### Your instructions:
Set down the data below word for word, and leave the images aside.

### Input for this task:
•••

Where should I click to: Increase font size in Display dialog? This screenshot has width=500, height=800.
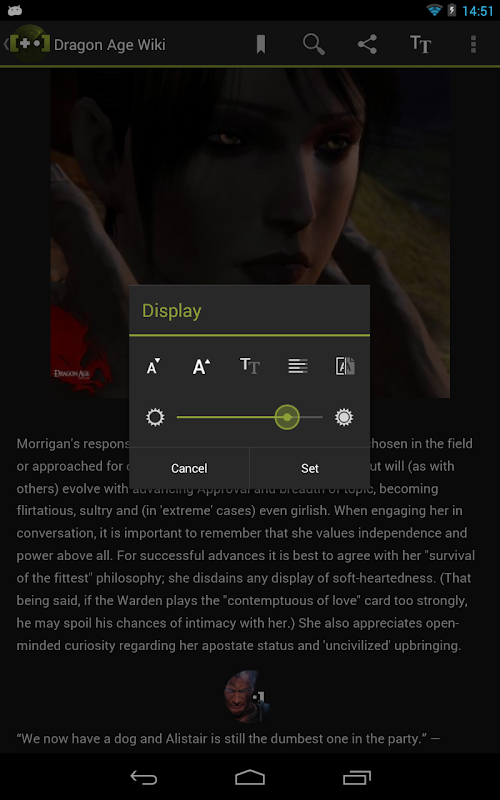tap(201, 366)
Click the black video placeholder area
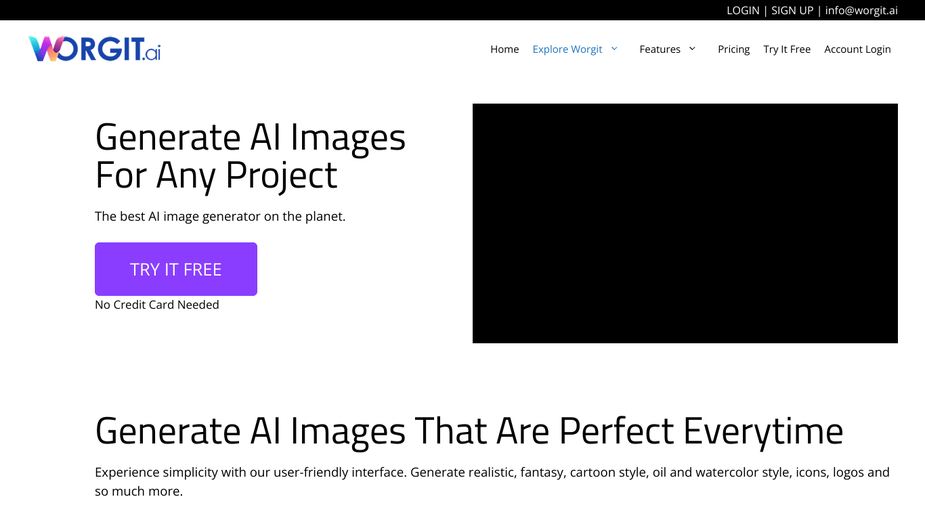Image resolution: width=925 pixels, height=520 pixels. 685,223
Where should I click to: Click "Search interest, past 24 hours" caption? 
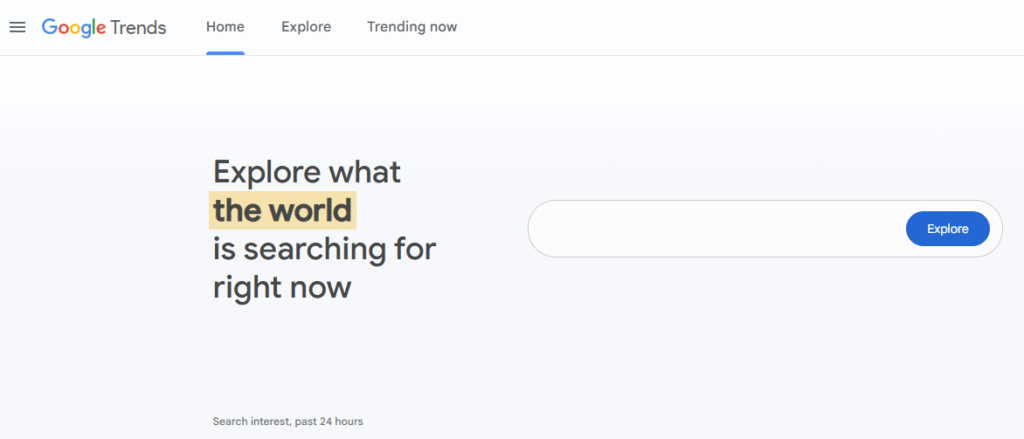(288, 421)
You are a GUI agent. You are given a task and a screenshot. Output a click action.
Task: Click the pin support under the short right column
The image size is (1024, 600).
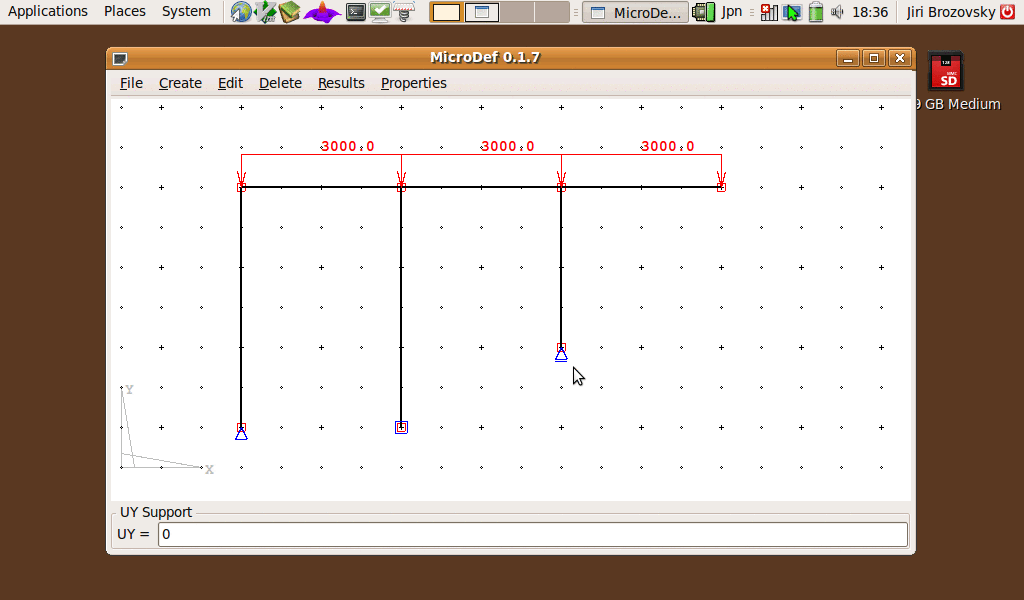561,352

•••

### Exercise answer:
Where should I click to: Increase font size in Display dialog? This screenshot has width=500, height=800.
tap(201, 366)
Click the black video placeholder area
Image resolution: width=925 pixels, height=520 pixels. 685,223
Where should I click to: Click "Search interest, past 24 hours" caption? 
(288, 421)
You are a GUI agent. You are given a task and a screenshot. Output a click action.
Task: Click the pin support under the short right column
The image size is (1024, 600).
561,352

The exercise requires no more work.